The items specifically named in the review are below, though there was little detail on the more selacious of those findings:
- getting drunk
- prescription drugs
- breeching curfews
The review also spoke to extreme fragmentation within Australia’s elite class of swimmer, more than would be expected even in a large group of that size, due to not enough opportunities for athletes to meld socially.
The specific recommendations to fix this culture include:
- Creating an ethical framework
- Update and refresh staff on internal codes of conduct for all levels of the organization
- Develop more formalized models for dealing with issues relating to standards of conduct
- Make sure that all levels of the organization are clearly and concisely communicated the standards of conduct and expectations.
Other areas that the organization commented on included the Swimming Australia brand, the community and connectedness of the sport, and the sport’s leadership. That includes a lot of thoughts about how the athletes interact with and are displayed by the Australian media. The more interesting recommendations were:
- Better control over both traditional media and social media, as well as open forums for the best practices in each case.
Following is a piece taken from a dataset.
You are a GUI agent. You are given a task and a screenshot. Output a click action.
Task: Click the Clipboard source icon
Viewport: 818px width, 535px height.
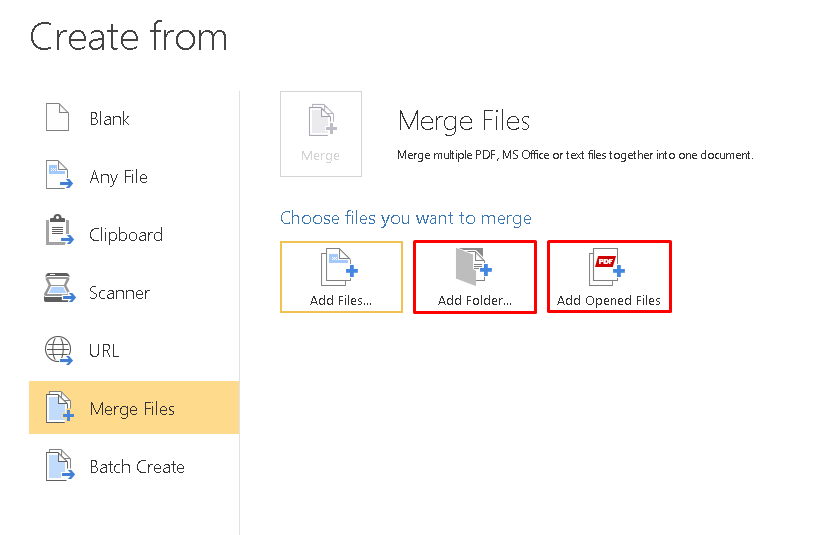pos(59,230)
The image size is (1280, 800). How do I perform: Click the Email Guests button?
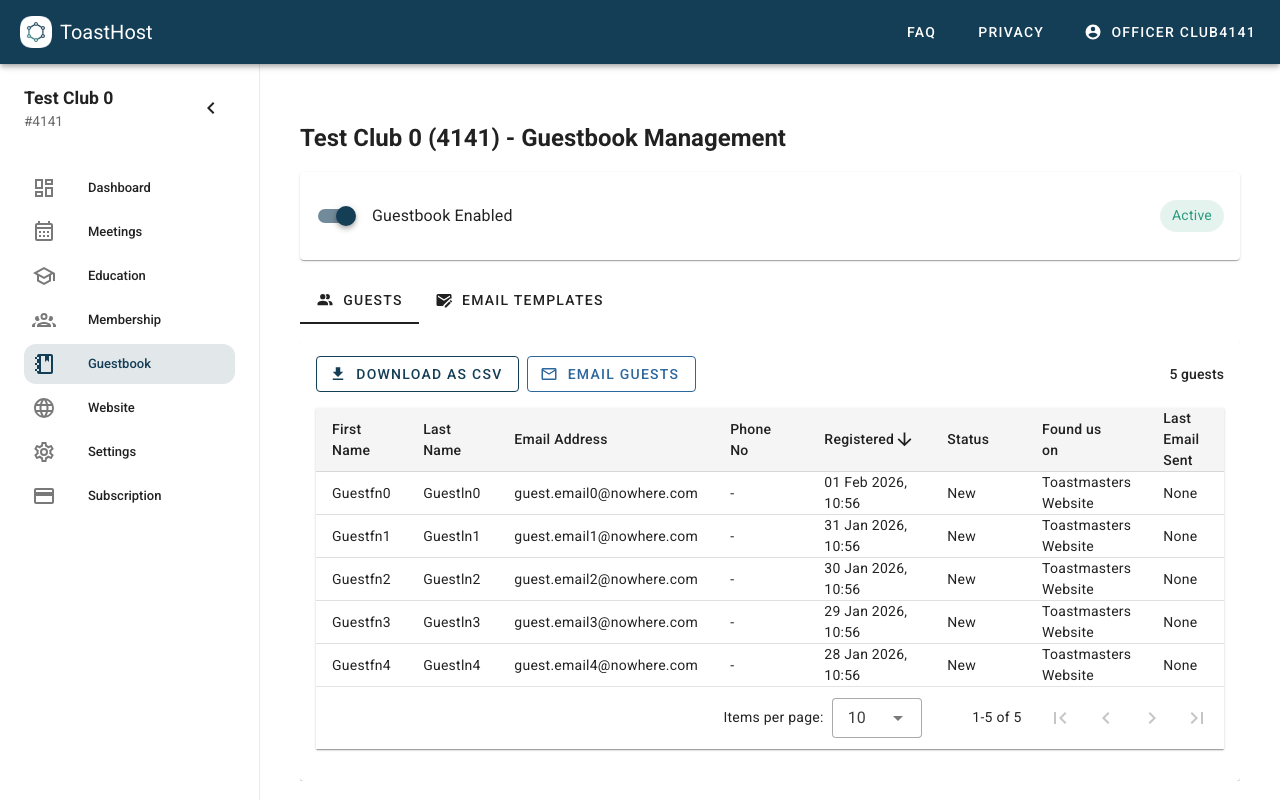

- Connect elite swimmers better with swimmers and their families at the “grass roots level,” and generally trying to better connect all levels of the sport.
- Improve the partnership by “Investing and Reinvesting” in the ASA, which is the organization that represents Australia’s athletes collectively. Relations have immediately improved with the new executives at Swimming Australia, but under the old guard, Swimming Australia and the Australian Swimming Association were constantly butting-heads. The Bluestone review considered that the ASA should instead be used as a partner in driving the sport forward, while respecting their rights to negotiate on behalf of the athletes.
- Develop more personalities beyond just the super-elite swimmers to spread the focus and build the base of the ‘swimming story’.
- “Appoint leaders at all levels of the organisation based on leadership competency as well as experience,” seemingly a veiled accusation that the opposite had been happening.